Our study included 364 patients with nonfunctioning pNETs who underwent surgery. The median age was 51.0 (43.0, 59.3), and 164 (45.1%) were male. The optimal threshold of SII determined by ROC analysis was 523.95. Higher SII levels were significantly associated with older age (p = 0.001), sex (p = 0.011), tumor size (p = 0.032), and tumor grade (p = 0.002). Recurrence was observed in 70 (19.2%) patients following a median follow‐up of 98 months. Univariate analysis showed that higher SII (p < 0.0001), tumor size >4 cm (p = 0.015), and G2/G3 grade (p = 0.002) were significantly associated with disease‐free survival (DFS). Multivariate analysis revealed that higher SII (HR: 7.35; 95% CI: 3.44, 15.70; p < 0.0001) and G2/G3 grade (HR: 3.11; 95% CI: 1.42, 6.82; p = 0.005) remained significantly associated with tumor recurrence. Furthermore, 46 (12.6%) patients died during the follow‐up. Higher SII (HR: 8.43; 95% CI: 3.19, 22.72; p < 0.0001) and G2/G3 grade (HR: 3.16; 95% CI: 1.01, 9.86; p = 0.048) were independent predictors of overall survival (OS) by multivariate analysis.

Conclusion

In conclusion, our study revealed that a higher SII level was associated with tumor‐related features (larger tumor size and advanced grade) and subsequent shorter DFS and OS in patients with nonfunctioning pNETs. These results indicated that the SII could serve as an efficient prognostic biomarker for nonfunctioning pNETs.

Keywords: inflammation, nonfunction, pancreatic neuroendocrine tumor, prognosis, systemic immune‐inflammation index

1. INTRODUCTION

Pancreatic neuroendocrine neoplasms (pNENs) are a group of tumors arising from pancreatic neuroendocrine cells and account for only 1%–2% of all pancreatic tumors. 1 The incidence and prevalence of pNENs are thought to be 0.48 per 100,000 persons and rise annually based on data from surveillance, epidemiology, and end results. 2 Clinically, PNENs are classified as functional or nonfunctional based on whether they release hormones that cause symptoms. Most pNENs (60%–90%) are nonfunctioning and typically asymptomatic. 3 The traditionally promulgated perspectives of neuroendocrine neoplasms are indolent tumors. Recent studies suggest that pancreatic neuroendocrine tumors (pNETs) have metastatic potential and are classified as malignant tumors by the World Health Organization (WHO). 4 The WHO 2017 classification system highlights the association of morphologic differentiation with the definition of well‐differentiated neoplasms (pNETs) and poorly differentiated carcinomas (pancreatic neuroendocrine carcinomas [pNECs]). The grading system for pNETs was classified into three tiers based on proliferation (G1, G2, and G3). 5 , 6 , 7 Furthermore, tumor size, 8 tumor location, 9 lymph node invasion, 10 distant metastasis, 11 and some related immunologic and histologic biomarkers are believed to be related to prognosis and tumor recurrence. However, these indicators can only be obtained after surgery. Thus, a promising and potential preoperative index is necessary.

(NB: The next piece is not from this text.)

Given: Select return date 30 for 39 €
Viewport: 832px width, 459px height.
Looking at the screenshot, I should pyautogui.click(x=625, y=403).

The topic of relationships between tumor and inflammation is not new. Related proinflammatory cytokines, such as tumor necrosis factor alpha (TNF‐α), interleukins and interferons released by tumor cells and various inflammatory cells (neutrophils, dendritic cells, macrophages, lymphocytes, etc.), are involved in local and systemic inflammation of tumors. 12 These inflammatory responses are considered to promote tumor growth and progression, which is associated with tumor prognosis. The systemic immune‐inflammation index (SII) is a reliable, convenient, and stable indicator for evaluating inflammation in the body, as it incorporates three distinct types of inflammatory cells: platelets, neutrophils, and lymphocytes. It is an effective predictor of cancer outcomes in patients with colorectal cancer, 13 hepatocellular cancer, 14 gastric cancer 15 and pancreatic cancer. 16 However, research regarding the SII in patients with nonfunctioning pNETs is limited. The aim of our study was to investigate the clinical significance and prognostic role of the SII in patients who underwent surgical resection for nonfunctioning pNETs.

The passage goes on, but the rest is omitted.